Showing posts with label Autism. Show all posts
Showing posts with label Autism. Show all posts

Monday, 7 April 2014

How does Autism affect my family part 2....



If you made it through yesterdays post, well done! And thanks for sticking with me! Today I thought I'd do a second post to carry on with some of the other things we go through here in Dee's house.

Yesterday I chatted about finding out about my children's diagnosis, sensory issues, and a bit about school. But what other stuff is there?

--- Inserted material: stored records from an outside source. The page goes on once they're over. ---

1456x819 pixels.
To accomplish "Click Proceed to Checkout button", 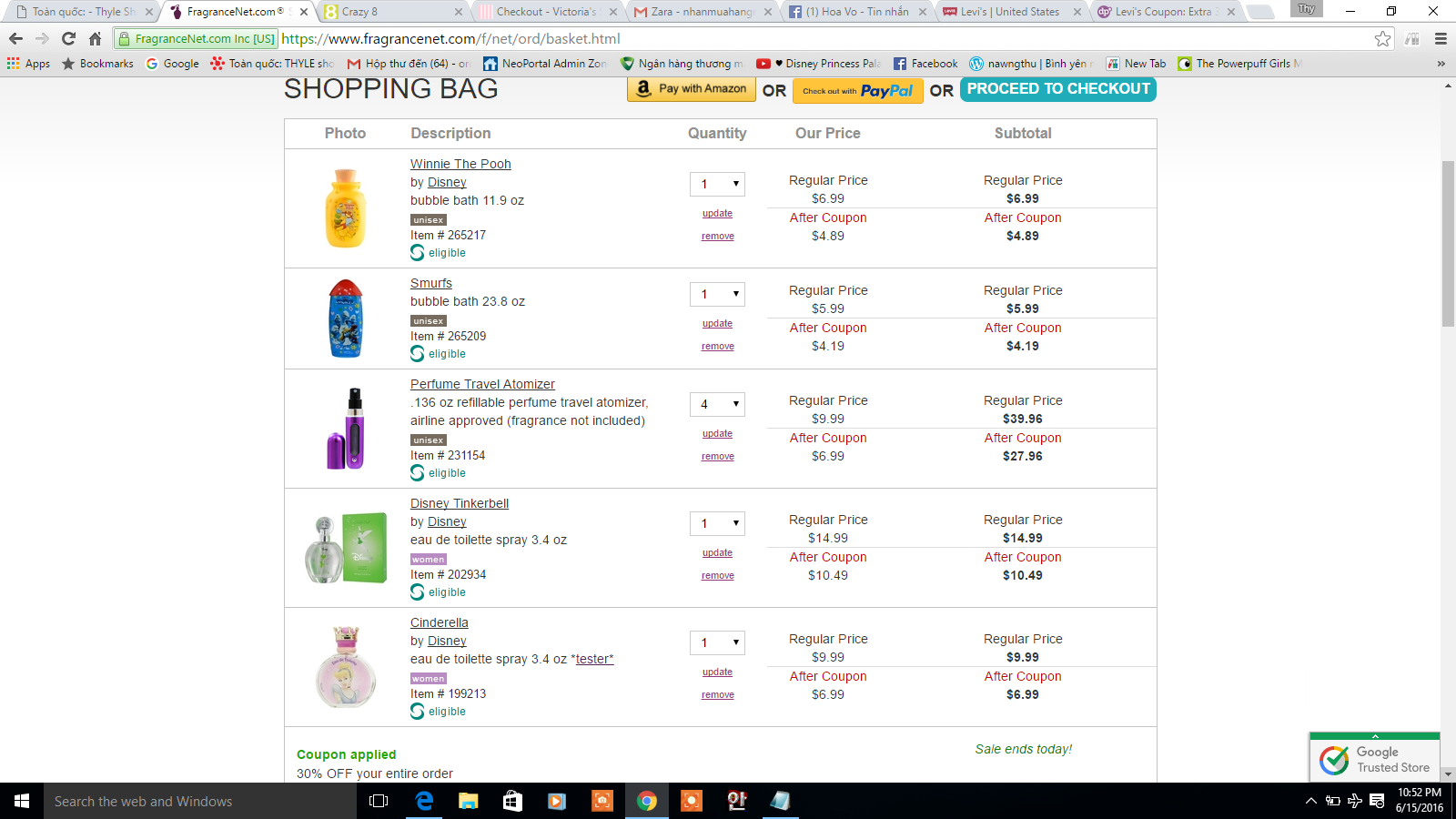I will pyautogui.click(x=1057, y=89).
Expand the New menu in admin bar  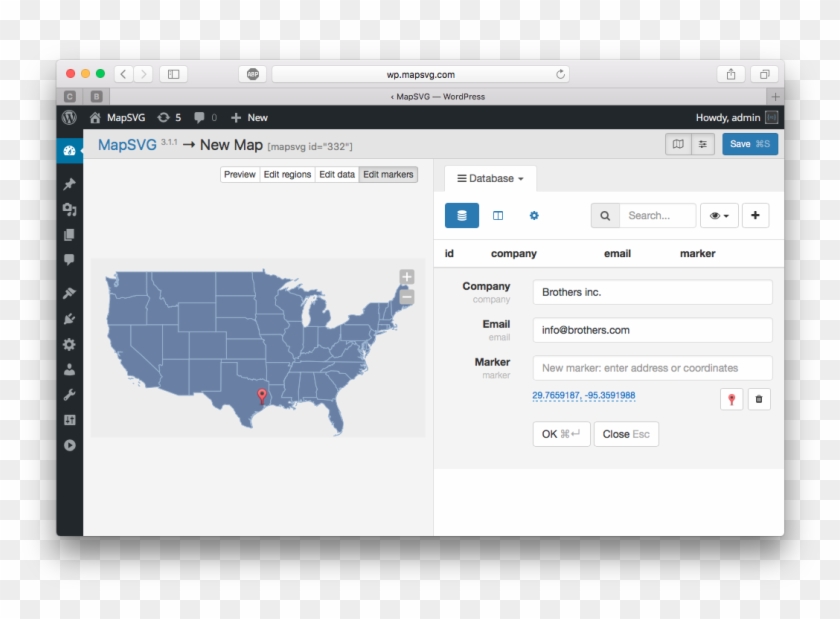point(248,117)
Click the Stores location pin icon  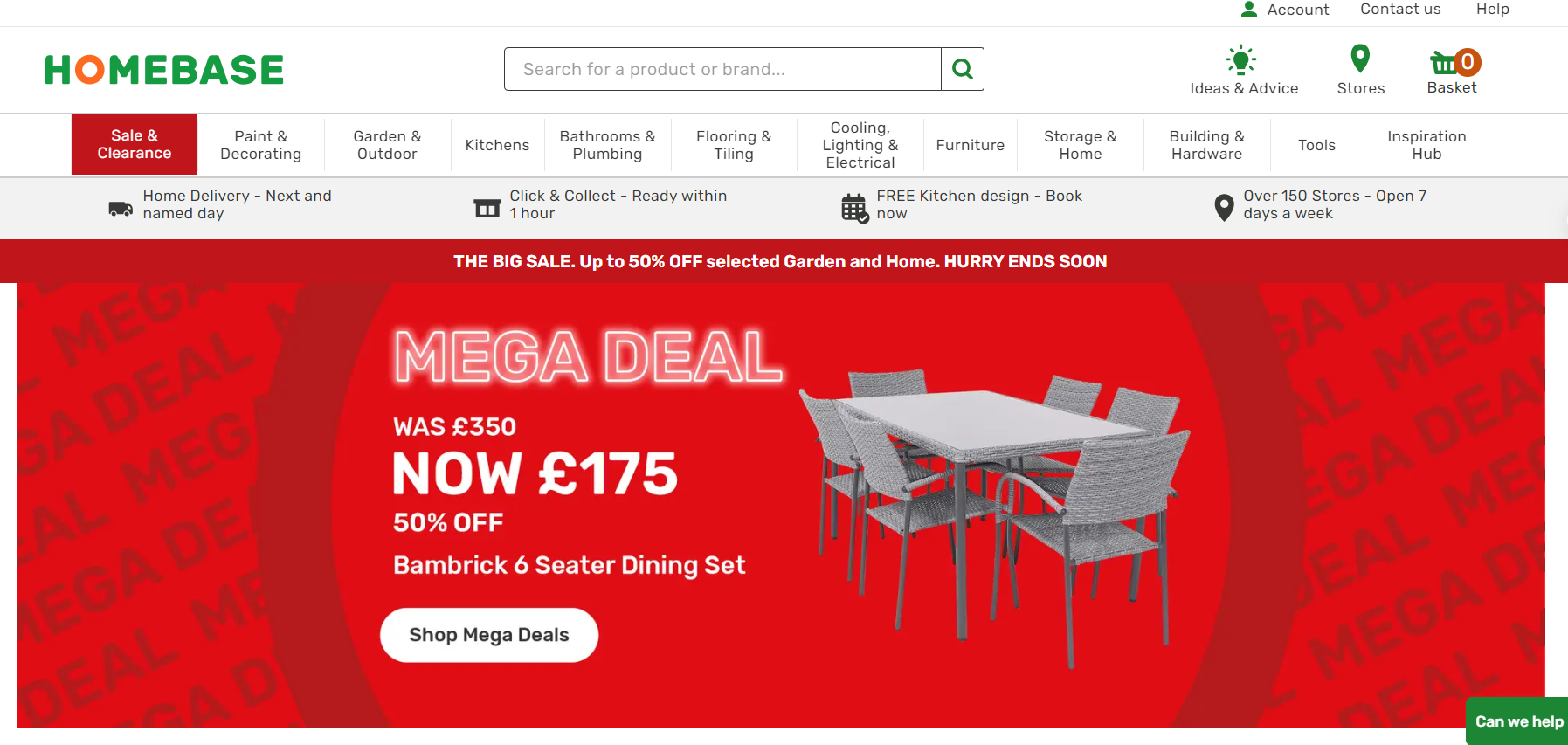1360,59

Well there is a lot!

Food
Food is a massive issue in this house, not with me lol, I'll eat almost anything!, but my children are a different story. My Daughter (C), is getting a lot better since starting school dinners in September. She now eats some meat, and tries different things a lot. My son (J) is sooo different. Fruit: C will only eat bananas, J won't eat any fruit. Veg: chips! Seriously, frozen potato things like chips, waffles, and potato letters is really the only veg they eat willingly! C has started eating a few peas on her school dinner but that is it. Meat: C is enjoying chicken and turkey, and has tried pork and beef and liked it a little, she also likes gammon at school. J, no meat at all, except (again), frozen processed crap like chicken dippers, popcorn chicken etc etc. But one issue we are having is J's lunch, he will only eat toast with dairylea cheese, every single day since July last year :/  But even though i worry about their diet, their paediatrician says not to worry much, as the goodness they get from their daurylea cheese, yogurts and milk is alright at the moment. And one way of getting fruit into them without knowing, is these things that look like sweets, but are in fact raspberries/strawberries/raisins covered in a little dried yoghurt. They don't eat much chocolate or sweets, so if these fake sweets lol are going to get a little fruit into them, that's the next best thing!

Babysitter

Me and Chris going out can sometimes be a nightmare. We are very lucky in the fact that because routine is so important to people with autism, my children got to bed at 7pm on the dot and go straight to sleep. So when we do want to go out, we have to leave after the kids are in bed. There are only 3 people who can get my kids to bed apart from me and Chris, and that is my sister, my aunt and my Dad. My lovely friend and next door neighbour often babysits after the kids have gone to bed, but only after, as last time they wouldn't go to bed for her, and J ended up downstairs on the sofa. This doesn't seem such a bad thing to some, but honestly it is. It ruins their night, it gives them expectations of being able to do it every night. This also means we can't just get any babysitter either, it has to be someone we trust and that the kids know. This doesn't give us much wiggle room for a night out if our 4 babysitters are busy.

Going out with the kids
Taking the kids out can be  nightmare. J was using a special needs pushchair up until around January this year, and to be honest it was easier! As he's still getting used to walking properly outdoors, getting somewhere on foot can take a while longer! As I mentioned yesterday, J has sensory issues with public transport because of the crowds, therefore we taxi everywhere if it's not in walking distance, or if it's raining pretty bad. if the crowds in the place we go are too much, this ends up in a  meltdown with either child. For example, we could never take them into a supermarket, as the crowds and noise was too much and it ended up with them both screaming, and us just leaving without our shopping. Things are getting better though, and since we introduced it a few minutes first, then a  little longer, they can now cope fr about 20/25 minutes in a quiet-ish store.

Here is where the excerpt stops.